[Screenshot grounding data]
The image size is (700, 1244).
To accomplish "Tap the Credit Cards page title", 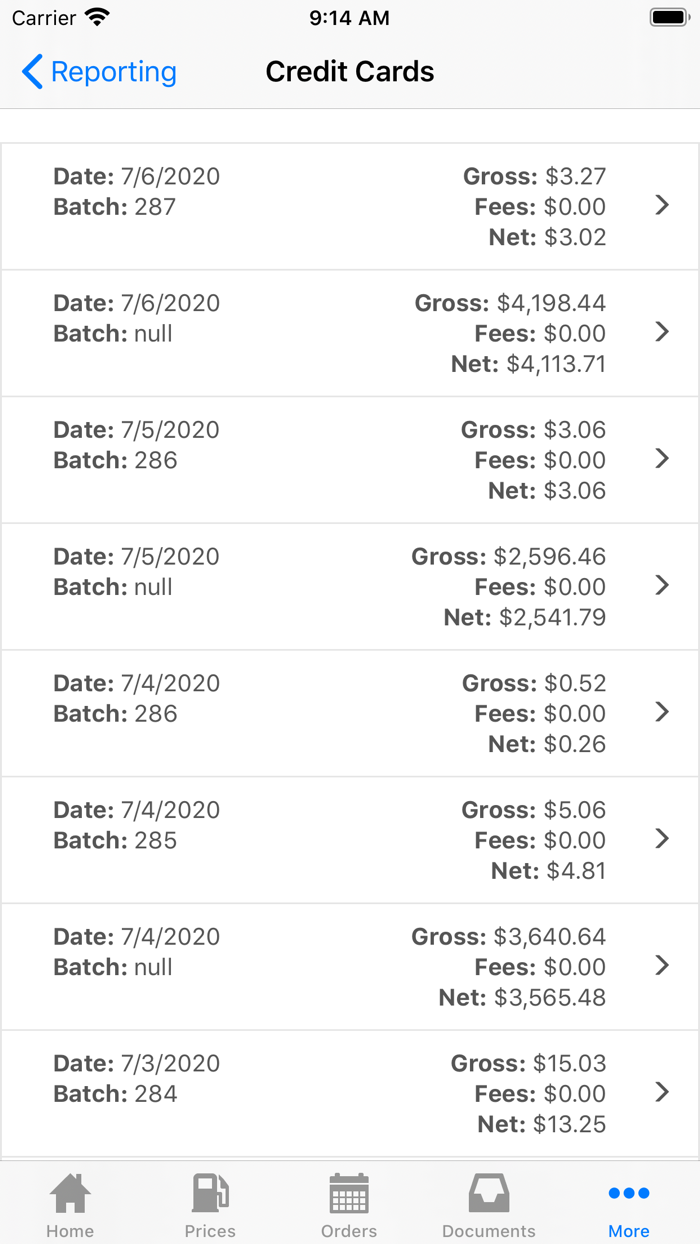I will pos(350,72).
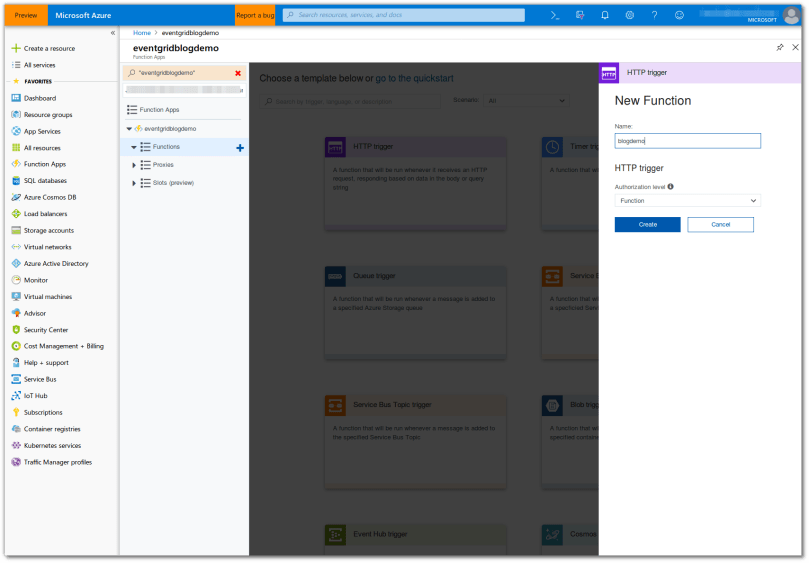Click the function Name input field
Image resolution: width=809 pixels, height=563 pixels.
(687, 141)
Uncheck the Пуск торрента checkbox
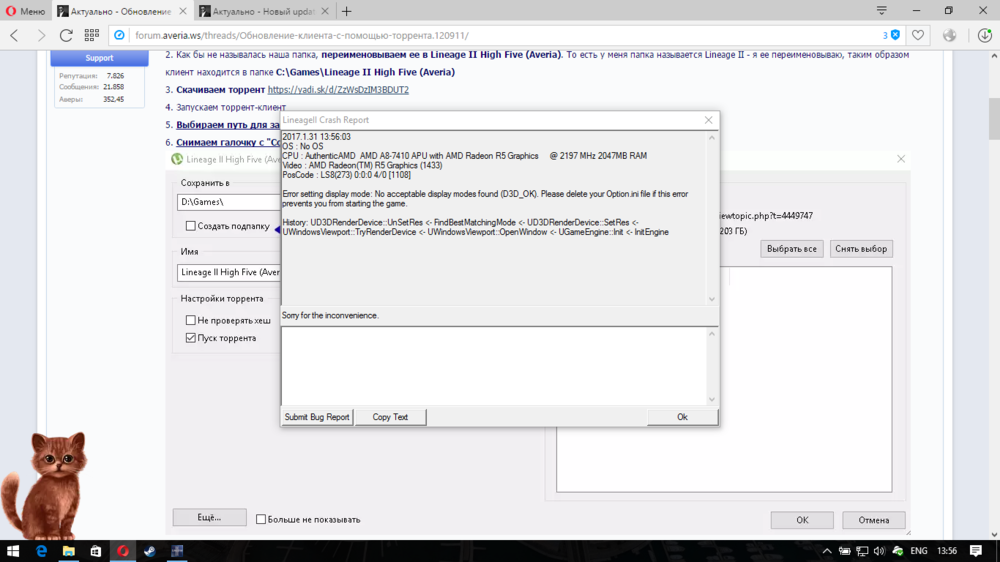The height and width of the screenshot is (562, 1000). [x=191, y=338]
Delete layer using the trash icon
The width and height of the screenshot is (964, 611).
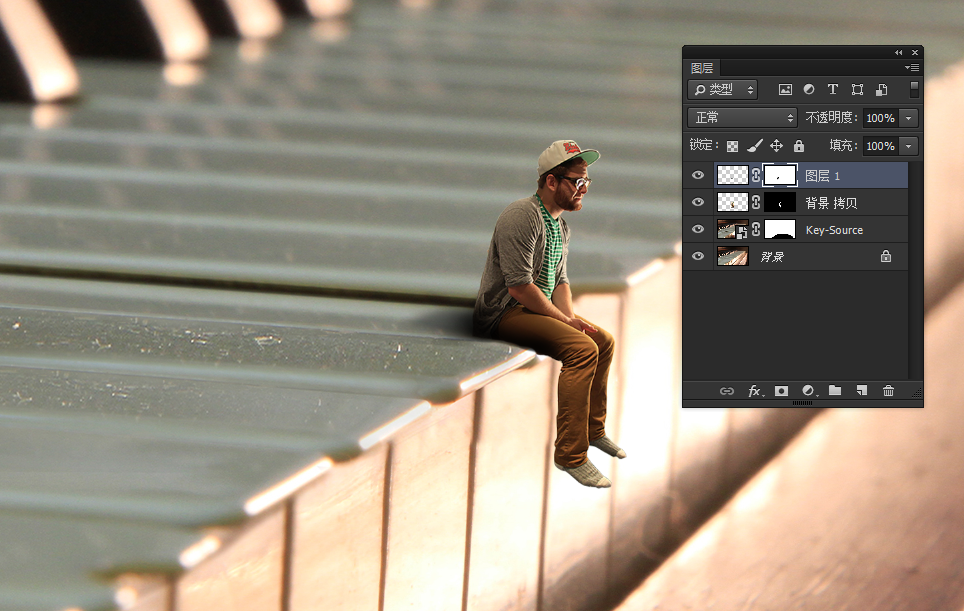[888, 391]
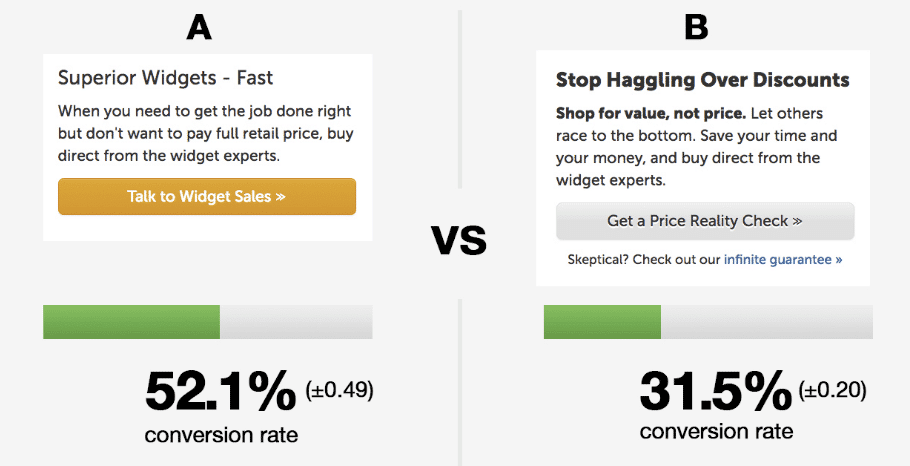Viewport: 910px width, 466px height.
Task: Click the VS text in the center
Action: tap(458, 240)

Directions for this task :: Write out exactly the lines from the one containing "The width and" through the end of the entries, both included. Pictures are not copied.

Your response ::
The width and height of the screenshot is (964, 611).
[888, 391]
Viewport: 910px width, 466px height.
Task: Click the VS text in the center
Action: tap(458, 240)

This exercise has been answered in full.